Monitoring the Run from Jupyter-Notebook using Widget


We can track the metrics from our notebook using run.get_metrics()

Model Metrics


We can see that the model achieved a validation accuracy of 0.75 and a training accuracy of 0.76.

We can also download the saved model using run.download_files().

## Download the model folder saved after training into our local system 

run.download_files(output_directory="outputs/efficientNet_Model")


Oh!! But what if I wanted to write the metrics to a file and push it to my Dagshub Repo — do I need to pull all the data and then push it??

SURPRISE!!!

Dagshub introduced the Upload functionality as part of the DDA feature that will allow us to upload our files to our Repo without having to do a pull.


## Uploading files to Dagshub Repo using upload() functionality of DDA
from dagshub.upload import Repo

repo = Repo(DAGSHUB_USERNAME,DAGSHUB_REPO_NAME,branch="main",
             username=DAGSHUB_USERNAME,token=DAGSHUB_TOKEN)

repo.upload(file="../metrics.txt",path="efficientNet_Metrics.txt",
            commit_message="Updating Metrics File",versioning="dvc")


VOILA!!! The file is uploaded to Dagshub Repo with DVC versioning.


Wrapping it Up…

In this article, we saw how we can deploy our code on Azure and also train a model without having to spend a lot of time transferring the data to Azure.

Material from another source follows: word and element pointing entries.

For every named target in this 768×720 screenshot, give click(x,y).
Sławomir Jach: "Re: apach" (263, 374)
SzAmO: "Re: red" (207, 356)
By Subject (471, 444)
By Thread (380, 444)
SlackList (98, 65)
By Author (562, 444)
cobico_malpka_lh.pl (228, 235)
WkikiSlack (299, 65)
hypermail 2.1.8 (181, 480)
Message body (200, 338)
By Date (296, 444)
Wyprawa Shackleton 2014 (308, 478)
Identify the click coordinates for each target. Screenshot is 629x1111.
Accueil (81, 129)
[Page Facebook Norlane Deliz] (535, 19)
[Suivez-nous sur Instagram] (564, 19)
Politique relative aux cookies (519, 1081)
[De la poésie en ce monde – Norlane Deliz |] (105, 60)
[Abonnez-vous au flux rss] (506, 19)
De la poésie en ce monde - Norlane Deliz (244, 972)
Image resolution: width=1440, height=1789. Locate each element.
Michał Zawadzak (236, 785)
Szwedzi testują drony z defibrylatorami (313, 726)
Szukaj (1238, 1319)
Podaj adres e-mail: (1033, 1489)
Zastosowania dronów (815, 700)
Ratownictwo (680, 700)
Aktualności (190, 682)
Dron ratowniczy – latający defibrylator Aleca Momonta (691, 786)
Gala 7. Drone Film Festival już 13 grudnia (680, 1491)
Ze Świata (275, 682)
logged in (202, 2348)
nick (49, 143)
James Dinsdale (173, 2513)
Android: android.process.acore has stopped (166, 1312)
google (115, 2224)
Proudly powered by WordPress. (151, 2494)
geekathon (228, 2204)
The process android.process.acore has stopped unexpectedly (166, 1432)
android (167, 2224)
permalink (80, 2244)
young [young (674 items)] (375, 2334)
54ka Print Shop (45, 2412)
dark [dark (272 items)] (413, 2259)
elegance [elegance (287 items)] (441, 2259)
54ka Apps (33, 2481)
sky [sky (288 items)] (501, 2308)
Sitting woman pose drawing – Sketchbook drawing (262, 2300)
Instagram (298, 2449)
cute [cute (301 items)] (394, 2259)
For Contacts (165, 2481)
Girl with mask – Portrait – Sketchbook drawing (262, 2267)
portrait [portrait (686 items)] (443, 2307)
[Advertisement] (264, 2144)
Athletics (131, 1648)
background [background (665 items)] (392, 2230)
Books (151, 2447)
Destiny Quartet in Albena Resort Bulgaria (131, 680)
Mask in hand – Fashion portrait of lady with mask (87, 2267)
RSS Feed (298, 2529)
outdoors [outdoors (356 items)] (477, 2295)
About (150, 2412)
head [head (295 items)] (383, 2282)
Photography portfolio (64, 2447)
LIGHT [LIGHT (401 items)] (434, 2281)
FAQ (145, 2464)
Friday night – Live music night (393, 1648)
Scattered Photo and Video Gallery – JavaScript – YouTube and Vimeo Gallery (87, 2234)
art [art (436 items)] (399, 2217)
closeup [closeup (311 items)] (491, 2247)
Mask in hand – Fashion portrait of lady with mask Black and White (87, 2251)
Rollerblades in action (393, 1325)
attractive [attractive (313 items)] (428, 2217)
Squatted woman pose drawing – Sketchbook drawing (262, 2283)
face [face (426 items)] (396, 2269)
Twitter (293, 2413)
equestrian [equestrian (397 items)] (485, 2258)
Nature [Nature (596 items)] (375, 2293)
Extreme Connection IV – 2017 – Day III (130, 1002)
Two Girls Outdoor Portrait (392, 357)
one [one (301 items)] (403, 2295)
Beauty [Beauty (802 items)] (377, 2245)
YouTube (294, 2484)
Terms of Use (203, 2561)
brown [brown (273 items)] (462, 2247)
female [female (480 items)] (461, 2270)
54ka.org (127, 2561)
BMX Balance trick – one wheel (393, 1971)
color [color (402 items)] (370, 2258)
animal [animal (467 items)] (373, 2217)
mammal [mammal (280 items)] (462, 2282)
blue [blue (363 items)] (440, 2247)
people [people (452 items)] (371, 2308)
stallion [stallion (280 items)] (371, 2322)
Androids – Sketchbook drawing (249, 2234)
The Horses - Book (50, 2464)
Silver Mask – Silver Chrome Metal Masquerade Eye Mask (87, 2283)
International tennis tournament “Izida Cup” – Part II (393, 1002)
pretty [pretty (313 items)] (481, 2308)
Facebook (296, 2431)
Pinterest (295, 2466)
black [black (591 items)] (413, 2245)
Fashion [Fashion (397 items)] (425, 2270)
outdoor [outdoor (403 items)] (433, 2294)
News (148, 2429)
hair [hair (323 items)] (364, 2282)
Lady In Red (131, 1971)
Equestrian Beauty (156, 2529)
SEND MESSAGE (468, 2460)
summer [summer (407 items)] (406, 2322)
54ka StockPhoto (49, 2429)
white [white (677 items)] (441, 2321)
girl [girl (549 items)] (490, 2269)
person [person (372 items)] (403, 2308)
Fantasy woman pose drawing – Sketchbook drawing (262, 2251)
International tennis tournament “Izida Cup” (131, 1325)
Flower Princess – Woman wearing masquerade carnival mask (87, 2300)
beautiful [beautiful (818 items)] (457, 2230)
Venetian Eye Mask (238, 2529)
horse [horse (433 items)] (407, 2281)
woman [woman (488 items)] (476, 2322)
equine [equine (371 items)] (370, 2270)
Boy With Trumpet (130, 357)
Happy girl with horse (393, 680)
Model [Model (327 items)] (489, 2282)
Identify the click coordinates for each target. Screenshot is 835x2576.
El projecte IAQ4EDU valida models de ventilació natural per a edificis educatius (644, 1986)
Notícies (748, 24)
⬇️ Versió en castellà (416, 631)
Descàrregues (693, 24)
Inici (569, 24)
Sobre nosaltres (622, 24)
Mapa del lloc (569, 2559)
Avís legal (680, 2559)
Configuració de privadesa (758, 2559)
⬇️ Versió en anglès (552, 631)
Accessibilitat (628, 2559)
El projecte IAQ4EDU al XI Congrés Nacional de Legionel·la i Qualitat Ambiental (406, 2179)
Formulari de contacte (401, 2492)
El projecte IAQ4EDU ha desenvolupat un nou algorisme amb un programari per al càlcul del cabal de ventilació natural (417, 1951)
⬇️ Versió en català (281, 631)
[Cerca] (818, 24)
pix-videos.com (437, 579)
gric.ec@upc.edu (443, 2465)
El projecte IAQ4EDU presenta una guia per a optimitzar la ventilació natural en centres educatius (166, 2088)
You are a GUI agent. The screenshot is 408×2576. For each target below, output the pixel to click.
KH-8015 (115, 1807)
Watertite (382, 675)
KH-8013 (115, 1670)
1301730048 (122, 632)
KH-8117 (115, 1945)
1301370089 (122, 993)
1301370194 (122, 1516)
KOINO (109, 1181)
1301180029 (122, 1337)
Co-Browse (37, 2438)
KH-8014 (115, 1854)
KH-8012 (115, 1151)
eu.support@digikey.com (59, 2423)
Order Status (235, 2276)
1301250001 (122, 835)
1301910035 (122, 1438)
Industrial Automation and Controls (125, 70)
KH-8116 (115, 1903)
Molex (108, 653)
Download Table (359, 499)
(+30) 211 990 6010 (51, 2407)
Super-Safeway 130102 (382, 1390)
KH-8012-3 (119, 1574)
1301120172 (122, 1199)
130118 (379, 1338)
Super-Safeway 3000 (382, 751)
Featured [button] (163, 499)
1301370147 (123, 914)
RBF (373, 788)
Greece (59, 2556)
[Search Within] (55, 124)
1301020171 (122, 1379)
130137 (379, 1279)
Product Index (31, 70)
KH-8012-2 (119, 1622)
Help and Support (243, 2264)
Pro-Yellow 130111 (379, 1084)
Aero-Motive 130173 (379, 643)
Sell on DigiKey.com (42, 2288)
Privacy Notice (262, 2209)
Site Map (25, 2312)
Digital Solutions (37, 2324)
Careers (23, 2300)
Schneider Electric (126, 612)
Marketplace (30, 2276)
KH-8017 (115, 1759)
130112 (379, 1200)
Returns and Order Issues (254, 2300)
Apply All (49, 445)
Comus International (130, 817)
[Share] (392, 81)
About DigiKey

While I have taken the example of Image Classification to show how we can merge cloud technologies like Azure with Dagshub’s DDA feature, this can be extended to other data types as well — like Audio or Video Data Types as well. Generally, Video Files are large in size and often take up a lot of storage space, and pulling them every single time can be a time-consuming activity.

Interestingly, using the streaming functionality is not limited to deep-learning models alone but can also be used when you have data from multiple tables stored as files that are frequently updated and your analysis just requires a few files — this way using data streaming, one can avoid downloading all the files and also simply re-run the script to get the updated results.


Using Azure, we can create our own environment with their dependencies without a lot of familiarity with docker containers. Also, for those who are accustomed to python — Azure ML SDK gives us a way to run our models on Azure without even having to leave the familiar jupyter-notebook environment.